Fig. 2Synchronous fluorescence spectroscopy of the three organic matter extracts before (Reference, thick line) and after 7 days of incubation (Inoculated, thin line) with Pa. involutus. FH, forest litter extracted with hot water; MH, maize compost extracted with hot water; MC, maize compost extracted with cold water. Replicates (n = 3) of the samples were pooled before being analysed.
Fig. 3Pyrolysis GC/MS analysis of the organic matter extracted from forest litter using hot water (FH) after 7 days of incubation (Inoculated) and before incubation (Reference). A. Relative amounts of the major groups of organic compounds. A ratio below the ‘No change line’ indicates that this particular class of pyrolysis products was depleted in the Inoculated as compared with the Reference samples. ‘Lignin’ does not refer to genuine plant lignin but rather parts of the lignin molecule that are present in the humic acids as residuals of the degradation process. B. Chemical modification of lignin residuals subunits. Numbers indicate the relative peak area of the different lignin subunits in the reference sample against the average relative peak area in the incubated samples (n = 5, error bars denote standard error).

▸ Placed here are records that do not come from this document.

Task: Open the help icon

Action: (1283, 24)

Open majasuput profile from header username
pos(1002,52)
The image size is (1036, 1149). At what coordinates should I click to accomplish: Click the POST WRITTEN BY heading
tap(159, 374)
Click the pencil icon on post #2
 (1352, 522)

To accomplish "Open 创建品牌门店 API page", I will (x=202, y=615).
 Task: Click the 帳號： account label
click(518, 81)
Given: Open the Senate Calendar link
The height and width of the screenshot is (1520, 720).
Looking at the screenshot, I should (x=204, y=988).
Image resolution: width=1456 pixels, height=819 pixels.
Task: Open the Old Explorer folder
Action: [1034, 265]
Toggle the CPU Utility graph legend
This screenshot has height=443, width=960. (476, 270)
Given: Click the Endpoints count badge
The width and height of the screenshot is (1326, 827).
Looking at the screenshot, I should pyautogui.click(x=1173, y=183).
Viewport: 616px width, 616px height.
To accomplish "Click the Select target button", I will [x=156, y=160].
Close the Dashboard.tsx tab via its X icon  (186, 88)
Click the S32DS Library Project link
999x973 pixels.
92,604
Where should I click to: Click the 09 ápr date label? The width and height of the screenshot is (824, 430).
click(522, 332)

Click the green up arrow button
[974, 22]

Fig. 4Regulation of genes potentially involved in organic matter degradation by Pa. involutus. A. Expression profile of 44 genes that were manually annotated as potentially involved in organic matter degradation, and were upregulated more than twice (false discovery rate q < 0.01) in at least one of pairwise comparisons in media containing extracts of complex organic material versus mineral nutrient medium (MMN). The data presented are average ratio of expression (n = 3). Four different types of organic substrates were used: forest litter extracted with hot water (FH), maize compost extracted with hot water (MH), maize compost extracted with cold water (MC) and carboxy methyl cellulose (CMC). Isotigs and isogroups refer to transcripts and genes respectively. In grey boxes are 5 isotigs that were also identified in the TAST screening (Table S4). B. Comparison of the transcriptional response of Po. placenta, Ph. chrysosporium and Pa. involutus when growing on a cellulose medium as compared with a medium containing glucose as the carbon source. The number of genes that were upregulated at least twofold (in average of three replicates) and those with annotations consistent with a potential role in organic matter degradation are shown. Microarray data for Ph. chrysosporium and Po. placenta growing on microcrystalline cellulose (AVICEL) and glucose media were downloaded from the GEO database (accession numbers GSE14736 and GSE12540 respectively).